Dans la foulée du projet de loi déposé par le Gouvernement au Parlement fédéral le 3 février dernier, et visant une « modernisation du droit du travail » à travers plusieurs adaptations de la réglementation relative au travail, a été déposé le 23 février 2023 un autre projet de loi qui devrait, s’il se concrétise, modifier les relations contractuelles entre employeur et travailleur.
Le présent projet de loi entend limiter à une seule semaine la durée du préavis à prester par le travailleur qui compterait moins de six mois d’ancienneté, et ce, que le préavis soit donné par l’employeur ou que ce soit le travailleur qui le remette.
Actuellement, l’article 37/2 de la loi du 3 juillet 1978 prévoit les dispositions suivantes pour les travailleurs comptant maximum six mois d’ancienneté.

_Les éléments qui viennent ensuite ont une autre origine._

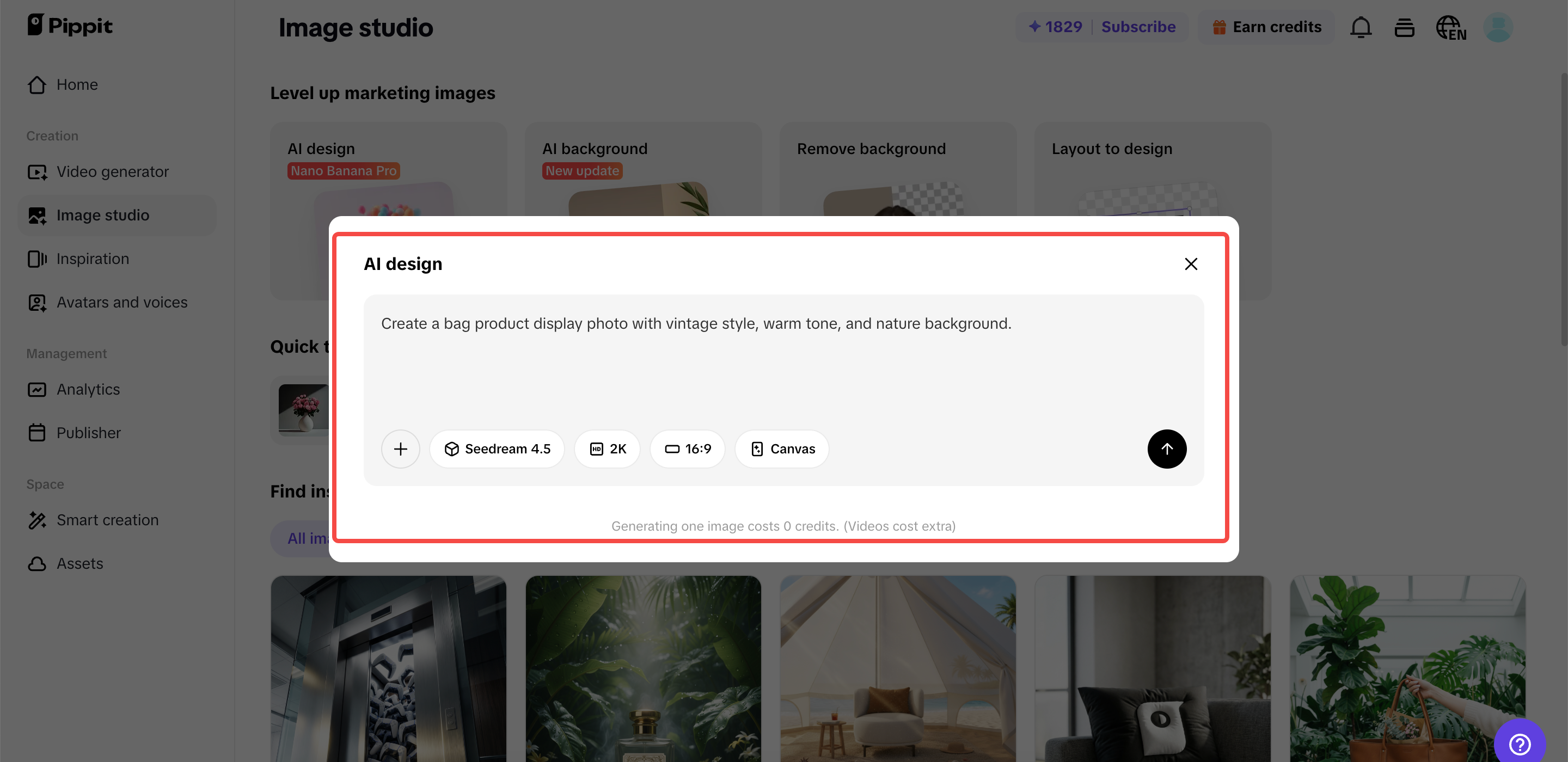Open Avatars and voices in sidebar

pyautogui.click(x=122, y=302)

- En cas de congé donné par l’employeur :
- une semaine quand il s'agit de travailleurs comptant moins de trois mois d'ancienneté ;
- trois semaines quand il s'agit de travailleurs comptant entre trois mois et moins de quatre mois d'ancienneté ;
- quatre semaines quand il s'agit de travailleurs comptant entre quatre mois et moins de cinq mois d'ancienneté ;
- cinq semaines quand il s'agit de travailleurs comptant entre cinq mois et moins de six mois d'ancienneté.
- En cas de congé donné par le travailleur :
- une semaine quand il s'agit de travailleurs comptant moins de trois mois d'ancienneté ;
- deux semaines quand il s'agit de travailleurs comptant entre trois mois et moins de six mois d'ancienneté.
La volonté recherchée à travers le projet de loi, serait donc de limiter à une semaine la durée du délai de préavis donné – par l’employeur ou par le travailleur – pendant les six premiers mois du contrat. La durée du délai de contre préavis (article 37/2 §3), quant à lui, serait fixée soit à trois semaines (travailleur comptant entre six mois et moins d’un an d’ancienneté), soit à quatre semaines (travailleur comptant un an d’ancienneté ou plus).
L’exposé des motifs du projet de loi souligne par ailleurs que ce dernier découle de la volonté du Gouvernement actuel de réintroduire la période d’essai dans la relation contractuelle – les six premiers mois du contrat de travail constituant ainsi une période d’essai.